### [REQUIRED WORK]
Copy out all of the data exactly as it appears.

• • •

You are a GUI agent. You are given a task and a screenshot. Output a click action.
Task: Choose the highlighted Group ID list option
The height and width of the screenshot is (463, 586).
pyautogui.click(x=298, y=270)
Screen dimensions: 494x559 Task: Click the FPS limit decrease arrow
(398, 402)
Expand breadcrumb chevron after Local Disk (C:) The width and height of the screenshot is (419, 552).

• • •

### [EXPECTED ANSWER]
You are a GUI agent. You are given a task and a screenshot. Output a click action.
Task: Choose the highlighted Group ID list option
The height and width of the screenshot is (463, 586).
pyautogui.click(x=298, y=270)
Screen dimensions: 494x559 Task: Click the FPS limit decrease arrow
(398, 402)
Expand breadcrumb chevron after Local Disk (C:) The width and height of the screenshot is (419, 552).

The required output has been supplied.